With all the statutory instruments at its disposal, the Trust must be aggressive in ensuring outstanding contributions are immediately recouped. A reduction and elimination of the arrears must be a benchmark in assessing management’s productivity and efficiency. The Sierra Leone landscape is dotted with government services institutions and companies that have failed by their inability to ensure user-service payments are timely collected for services, be it insurance, electricity, water supply and other public services. At this rate and trending, NASSIT is setting itself up for the same demise.


PROPOSAL FOR EXPANSION OF THE INSURED POPULATION


The participation of Sierra Leone’s diasporas in the country’s pension scheme, the NASSIT, represents one such creative and out of the box thinking that management and the government must urgently explore.

Diaspora participation in NASSIT could be achieved by a system of purchase of credits in foreign currencies, into the pension scheme, modeled on the concept of “Diaspora Bonds”; where countries raise financing from their overseas diasporas through a debt instrument .

However, unlike a debt instrument, the sale of credits into the NASSIT pension scheme allows diasporas to participate in the nation’s social security system with benefits inuring to both the diaspora participant and the NASSIT. In the case of the diasporas it ensures:

Patriotism, as participation affords continued connection to the home country.

Satisfaction of contributing to and participating in the home country’s national economic growth.

Protection as a risk management tool, as the survivor’s benefit component of the pension scheme will afford benefits to beneficiaries in the home country, in the event of the death or disability of the diaspora participant.

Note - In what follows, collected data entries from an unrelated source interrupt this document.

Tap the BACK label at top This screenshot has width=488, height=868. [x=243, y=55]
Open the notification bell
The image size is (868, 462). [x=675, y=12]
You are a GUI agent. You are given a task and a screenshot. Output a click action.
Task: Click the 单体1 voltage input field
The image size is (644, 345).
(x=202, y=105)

In the case of the country and NASSIT, it provides:

Extension of the covered population, providing additional private sector capacity, which the scheme desperately needs to meet actuarial projections.

Access to foreign capital remittances, as contributions would be made in foreign currencies.

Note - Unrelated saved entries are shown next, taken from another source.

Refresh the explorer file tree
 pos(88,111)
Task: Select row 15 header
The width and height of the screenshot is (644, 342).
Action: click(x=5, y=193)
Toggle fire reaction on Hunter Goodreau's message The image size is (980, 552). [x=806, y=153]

Risk diversification, as the foreign capital infused into the scheme could be invested in foreign investments and international bonds, stocks and indexes.

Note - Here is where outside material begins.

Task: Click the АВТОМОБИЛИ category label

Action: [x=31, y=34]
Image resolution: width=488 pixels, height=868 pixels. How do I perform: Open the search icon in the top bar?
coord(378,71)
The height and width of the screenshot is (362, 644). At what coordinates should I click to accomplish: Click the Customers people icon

Needed capital for developmental programs such as the current NASSIT low cost housing project.

 


CONCLUSION:


The establishment of the pension scheme in Sierra Leone represents a singular achievement in public policy implementation over the past 30 years and if properly executed and managed long-term will serve generations of workers and contribute positively to economic and social development of the country. It is thus in accord with the tremendous expectations for success of the scheme that the above critique and suggestions for curtailing the run away administrative costs of the Trust are been proffered not only to management but especially the Board of Directors.



The author, Mr. Kortor Kamara has over 25 years experience in the insurance industry both in Sierra Leone and the United States. He is a Chartered Property & Casualty Insurer and holds the Workers Compensation Claims Professional (WCCP) designation. He is a Member of the Chartered Insurance Institute ( London); Certified Self-Insurance Claims Administrator-State of California; Registered World Bank Consultant and has served as a Consultant on various Insurance initiatives in Sierra Leone, including design of the country’s first Title Insurance Policy.


In addition, Mr. Kamara is a graduate of Fourah Bay College, University of Sierra Leone, 1978-1981; studied Law at both the Univerisity of West Los Angeles School of Law and the California Southern School of Law in Riverside. He is currently a Doctoral Candidate in Insurance and Risk Management.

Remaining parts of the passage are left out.